··· Dataset records

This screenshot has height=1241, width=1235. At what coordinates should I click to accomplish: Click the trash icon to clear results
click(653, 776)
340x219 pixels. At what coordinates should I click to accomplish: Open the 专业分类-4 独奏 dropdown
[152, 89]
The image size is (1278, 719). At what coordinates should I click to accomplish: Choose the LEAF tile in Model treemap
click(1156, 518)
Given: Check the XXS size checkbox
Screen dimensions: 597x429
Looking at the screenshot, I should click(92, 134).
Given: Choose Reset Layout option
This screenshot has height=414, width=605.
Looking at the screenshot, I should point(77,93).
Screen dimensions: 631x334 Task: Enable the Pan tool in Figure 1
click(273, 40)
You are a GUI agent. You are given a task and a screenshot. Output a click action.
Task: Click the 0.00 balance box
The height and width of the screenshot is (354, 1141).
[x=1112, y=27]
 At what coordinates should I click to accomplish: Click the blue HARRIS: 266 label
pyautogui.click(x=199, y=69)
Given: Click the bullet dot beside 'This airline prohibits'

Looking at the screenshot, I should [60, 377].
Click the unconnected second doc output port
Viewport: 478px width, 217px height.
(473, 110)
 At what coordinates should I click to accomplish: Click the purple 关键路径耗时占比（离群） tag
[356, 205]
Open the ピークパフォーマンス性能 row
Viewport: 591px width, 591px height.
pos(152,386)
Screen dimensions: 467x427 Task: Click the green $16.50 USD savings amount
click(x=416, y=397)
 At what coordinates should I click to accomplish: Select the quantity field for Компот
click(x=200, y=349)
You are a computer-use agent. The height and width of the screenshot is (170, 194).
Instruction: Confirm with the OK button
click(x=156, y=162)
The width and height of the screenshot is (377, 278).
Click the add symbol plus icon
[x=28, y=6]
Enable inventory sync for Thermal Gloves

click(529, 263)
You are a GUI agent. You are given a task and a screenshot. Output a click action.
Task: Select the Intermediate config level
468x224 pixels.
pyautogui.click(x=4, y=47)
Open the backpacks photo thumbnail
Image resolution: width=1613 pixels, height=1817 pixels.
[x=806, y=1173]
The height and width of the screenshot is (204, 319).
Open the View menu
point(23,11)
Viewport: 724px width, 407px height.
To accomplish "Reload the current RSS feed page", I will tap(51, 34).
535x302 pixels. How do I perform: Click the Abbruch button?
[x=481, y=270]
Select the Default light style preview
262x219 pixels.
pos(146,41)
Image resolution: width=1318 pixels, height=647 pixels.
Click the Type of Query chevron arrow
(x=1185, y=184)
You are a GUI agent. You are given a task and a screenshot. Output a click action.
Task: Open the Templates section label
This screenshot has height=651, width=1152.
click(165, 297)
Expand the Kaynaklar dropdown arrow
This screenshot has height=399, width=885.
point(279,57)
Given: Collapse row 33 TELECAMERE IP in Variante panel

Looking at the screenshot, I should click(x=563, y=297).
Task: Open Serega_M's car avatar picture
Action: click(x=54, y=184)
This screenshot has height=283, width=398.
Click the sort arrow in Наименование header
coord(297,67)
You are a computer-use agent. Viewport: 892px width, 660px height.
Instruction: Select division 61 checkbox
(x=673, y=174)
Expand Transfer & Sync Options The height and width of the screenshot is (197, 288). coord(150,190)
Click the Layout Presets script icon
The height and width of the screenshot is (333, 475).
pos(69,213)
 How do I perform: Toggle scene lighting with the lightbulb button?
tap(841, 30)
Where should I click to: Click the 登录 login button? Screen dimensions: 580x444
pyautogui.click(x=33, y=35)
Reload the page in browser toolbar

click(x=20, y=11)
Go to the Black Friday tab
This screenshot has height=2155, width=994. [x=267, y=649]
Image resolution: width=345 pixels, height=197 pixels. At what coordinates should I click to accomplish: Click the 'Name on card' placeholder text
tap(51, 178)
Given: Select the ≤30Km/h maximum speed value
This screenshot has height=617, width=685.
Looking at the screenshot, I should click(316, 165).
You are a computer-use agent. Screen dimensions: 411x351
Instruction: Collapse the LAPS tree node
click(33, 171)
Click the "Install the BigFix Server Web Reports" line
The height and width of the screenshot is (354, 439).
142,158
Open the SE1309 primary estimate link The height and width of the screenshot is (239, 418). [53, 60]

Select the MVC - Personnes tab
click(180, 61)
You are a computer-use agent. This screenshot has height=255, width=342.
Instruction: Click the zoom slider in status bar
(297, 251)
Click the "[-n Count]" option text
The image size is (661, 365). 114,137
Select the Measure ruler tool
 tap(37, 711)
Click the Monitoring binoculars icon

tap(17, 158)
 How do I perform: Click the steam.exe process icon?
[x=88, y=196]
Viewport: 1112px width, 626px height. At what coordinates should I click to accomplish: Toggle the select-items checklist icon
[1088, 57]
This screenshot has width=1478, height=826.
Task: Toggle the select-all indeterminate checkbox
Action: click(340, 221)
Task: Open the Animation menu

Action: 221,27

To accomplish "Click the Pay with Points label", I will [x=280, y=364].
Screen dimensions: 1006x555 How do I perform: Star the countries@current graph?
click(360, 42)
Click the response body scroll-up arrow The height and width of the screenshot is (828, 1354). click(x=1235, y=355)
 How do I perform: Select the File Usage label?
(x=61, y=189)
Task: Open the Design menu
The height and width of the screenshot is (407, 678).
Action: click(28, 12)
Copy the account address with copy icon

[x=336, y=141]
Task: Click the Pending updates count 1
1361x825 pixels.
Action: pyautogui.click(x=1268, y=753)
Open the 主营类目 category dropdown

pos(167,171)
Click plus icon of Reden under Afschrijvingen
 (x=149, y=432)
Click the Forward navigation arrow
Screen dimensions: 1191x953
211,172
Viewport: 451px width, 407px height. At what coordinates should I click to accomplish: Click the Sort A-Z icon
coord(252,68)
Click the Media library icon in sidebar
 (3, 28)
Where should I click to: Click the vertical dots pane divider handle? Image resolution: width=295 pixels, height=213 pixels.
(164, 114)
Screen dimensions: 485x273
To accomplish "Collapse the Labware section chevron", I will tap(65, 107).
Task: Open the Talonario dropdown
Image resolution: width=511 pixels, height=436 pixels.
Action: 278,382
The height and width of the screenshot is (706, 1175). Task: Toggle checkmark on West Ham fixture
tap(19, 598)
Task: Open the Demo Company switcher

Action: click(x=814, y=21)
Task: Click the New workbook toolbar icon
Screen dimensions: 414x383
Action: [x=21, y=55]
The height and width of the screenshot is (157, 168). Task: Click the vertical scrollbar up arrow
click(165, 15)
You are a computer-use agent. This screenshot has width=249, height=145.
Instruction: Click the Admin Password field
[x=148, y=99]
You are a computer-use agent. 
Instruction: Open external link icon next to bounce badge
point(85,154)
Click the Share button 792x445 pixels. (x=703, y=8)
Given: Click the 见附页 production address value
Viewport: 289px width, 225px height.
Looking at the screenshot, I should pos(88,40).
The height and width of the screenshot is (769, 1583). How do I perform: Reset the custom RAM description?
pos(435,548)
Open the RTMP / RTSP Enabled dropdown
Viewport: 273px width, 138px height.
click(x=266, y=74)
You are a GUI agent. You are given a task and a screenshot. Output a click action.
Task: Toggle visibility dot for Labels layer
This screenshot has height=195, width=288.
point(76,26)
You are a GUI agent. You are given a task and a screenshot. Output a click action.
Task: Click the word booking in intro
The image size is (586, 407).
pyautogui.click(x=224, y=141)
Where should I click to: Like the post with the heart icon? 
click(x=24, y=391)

······

▶ **What you should do**
The full set of entries should appear again, unchanged, line by line.

▶ **Task output**
This screenshot has height=1241, width=1235. At what coordinates should I click to accomplish: Click the trash icon to clear results
click(653, 776)
340x219 pixels. At what coordinates should I click to accomplish: Open the 专业分类-4 独奏 dropdown
[152, 89]
The image size is (1278, 719). At what coordinates should I click to accomplish: Choose the LEAF tile in Model treemap
click(1156, 518)
Given: Check the XXS size checkbox
Screen dimensions: 597x429
Looking at the screenshot, I should click(92, 134).
Given: Choose Reset Layout option
This screenshot has height=414, width=605.
Looking at the screenshot, I should point(77,93).
Screen dimensions: 631x334 Task: Enable the Pan tool in Figure 1
click(273, 40)
You are a GUI agent. You are given a task and a screenshot. Output a click action.
Task: Click the 0.00 balance box
The height and width of the screenshot is (354, 1141).
[x=1112, y=27]
 At what coordinates should I click to accomplish: Click the blue HARRIS: 266 label
pyautogui.click(x=199, y=69)
Given: Click the bullet dot beside 'This airline prohibits'

Looking at the screenshot, I should [60, 377].
Click the unconnected second doc output port
Viewport: 478px width, 217px height.
(473, 110)
 At what coordinates should I click to accomplish: Click the purple 关键路径耗时占比（离群） tag
[356, 205]
Open the ピークパフォーマンス性能 row
Viewport: 591px width, 591px height.
pos(152,386)
Screen dimensions: 467x427 Task: Click the green $16.50 USD savings amount
click(x=416, y=397)
 At what coordinates should I click to accomplish: Select the quantity field for Компот
click(x=200, y=349)
You are a computer-use agent. The height and width of the screenshot is (170, 194).
Instruction: Confirm with the OK button
click(x=156, y=162)
The width and height of the screenshot is (377, 278).
Click the add symbol plus icon
[x=28, y=6]
Enable inventory sync for Thermal Gloves

click(529, 263)
You are a GUI agent. You are given a task and a screenshot. Output a click action.
Task: Select the Intermediate config level
468x224 pixels.
pyautogui.click(x=4, y=47)
Open the backpacks photo thumbnail
Image resolution: width=1613 pixels, height=1817 pixels.
[x=806, y=1173]
The height and width of the screenshot is (204, 319).
Open the View menu
point(23,11)
Viewport: 724px width, 407px height.
To accomplish "Reload the current RSS feed page", I will tap(51, 34).
535x302 pixels. How do I perform: Click the Abbruch button?
[x=481, y=270]
Select the Default light style preview
262x219 pixels.
pos(146,41)
Image resolution: width=1318 pixels, height=647 pixels.
Click the Type of Query chevron arrow
(x=1185, y=184)
You are a GUI agent. You are given a task and a screenshot. Output a click action.
Task: Open the Templates section label
This screenshot has height=651, width=1152.
click(165, 297)
Expand the Kaynaklar dropdown arrow
This screenshot has height=399, width=885.
point(279,57)
Given: Collapse row 33 TELECAMERE IP in Variante panel

Looking at the screenshot, I should click(x=563, y=297).
Task: Open Serega_M's car avatar picture
Action: click(x=54, y=184)
This screenshot has height=283, width=398.
Click the sort arrow in Наименование header
coord(297,67)
You are a computer-use agent. Viewport: 892px width, 660px height.
Instruction: Select division 61 checkbox
(x=673, y=174)
Expand Transfer & Sync Options The height and width of the screenshot is (197, 288). coord(150,190)
Click the Layout Presets script icon
The height and width of the screenshot is (333, 475).
pos(69,213)
 How do I perform: Toggle scene lighting with the lightbulb button?
tap(841, 30)
Where should I click to: Click the 登录 login button? Screen dimensions: 580x444
pyautogui.click(x=33, y=35)
Reload the page in browser toolbar

click(x=20, y=11)
Go to the Black Friday tab
This screenshot has height=2155, width=994. [x=267, y=649]
Image resolution: width=345 pixels, height=197 pixels. At what coordinates should I click to accomplish: Click the 'Name on card' placeholder text
tap(51, 178)
Given: Select the ≤30Km/h maximum speed value
This screenshot has height=617, width=685.
Looking at the screenshot, I should click(316, 165).
You are a computer-use agent. Screen dimensions: 411x351
Instruction: Collapse the LAPS tree node
click(33, 171)
Click the "Install the BigFix Server Web Reports" line
The height and width of the screenshot is (354, 439).
142,158
Open the SE1309 primary estimate link The height and width of the screenshot is (239, 418). [53, 60]

Select the MVC - Personnes tab
click(180, 61)
You are a computer-use agent. This screenshot has height=255, width=342.
Instruction: Click the zoom slider in status bar
(297, 251)
Click the "[-n Count]" option text
The image size is (661, 365). 114,137
Select the Measure ruler tool
 tap(37, 711)
Click the Monitoring binoculars icon

tap(17, 158)
 How do I perform: Click the steam.exe process icon?
[x=88, y=196]
Viewport: 1112px width, 626px height. At what coordinates should I click to accomplish: Toggle the select-items checklist icon
[1088, 57]
This screenshot has width=1478, height=826.
Task: Toggle the select-all indeterminate checkbox
Action: click(340, 221)
Task: Open the Animation menu

Action: 221,27

To accomplish "Click the Pay with Points label", I will [x=280, y=364].
Screen dimensions: 1006x555 How do I perform: Star the countries@current graph?
click(360, 42)
Click the response body scroll-up arrow The height and width of the screenshot is (828, 1354). click(x=1235, y=355)
 How do I perform: Select the File Usage label?
(x=61, y=189)
Task: Open the Design menu
The height and width of the screenshot is (407, 678).
Action: click(28, 12)
Copy the account address with copy icon

[x=336, y=141]
Task: Click the Pending updates count 1
1361x825 pixels.
Action: pyautogui.click(x=1268, y=753)
Open the 主营类目 category dropdown

pos(167,171)
Click plus icon of Reden under Afschrijvingen
 (x=149, y=432)
Click the Forward navigation arrow
Screen dimensions: 1191x953
211,172
Viewport: 451px width, 407px height. At what coordinates should I click to accomplish: Click the Sort A-Z icon
coord(252,68)
Click the Media library icon in sidebar
 (3, 28)
Where should I click to: Click the vertical dots pane divider handle? Image resolution: width=295 pixels, height=213 pixels.
(164, 114)
Screen dimensions: 485x273
To accomplish "Collapse the Labware section chevron", I will tap(65, 107).
Task: Open the Talonario dropdown
Image resolution: width=511 pixels, height=436 pixels.
Action: 278,382
The height and width of the screenshot is (706, 1175). Task: Toggle checkmark on West Ham fixture
tap(19, 598)
Task: Open the Demo Company switcher

Action: click(x=814, y=21)
Task: Click the New workbook toolbar icon
Screen dimensions: 414x383
Action: [x=21, y=55]
The height and width of the screenshot is (157, 168). Task: Click the vertical scrollbar up arrow
click(165, 15)
You are a computer-use agent. This screenshot has width=249, height=145.
Instruction: Click the Admin Password field
[x=148, y=99]
You are a computer-use agent. 
Instruction: Open external link icon next to bounce badge
point(85,154)
Click the Share button 792x445 pixels. (x=703, y=8)
Given: Click the 见附页 production address value
Viewport: 289px width, 225px height.
Looking at the screenshot, I should pos(88,40).
The height and width of the screenshot is (769, 1583). How do I perform: Reset the custom RAM description?
pos(435,548)
Open the RTMP / RTSP Enabled dropdown
Viewport: 273px width, 138px height.
click(x=266, y=74)
You are a GUI agent. You are given a task and a screenshot. Output a click action.
Task: Toggle visibility dot for Labels layer
This screenshot has height=195, width=288.
point(76,26)
You are a GUI agent. You are given a task and a screenshot. Output a click action.
Task: Click the word booking in intro
The image size is (586, 407).
pyautogui.click(x=224, y=141)
Where should I click to: Like the post with the heart icon? 
click(x=24, y=391)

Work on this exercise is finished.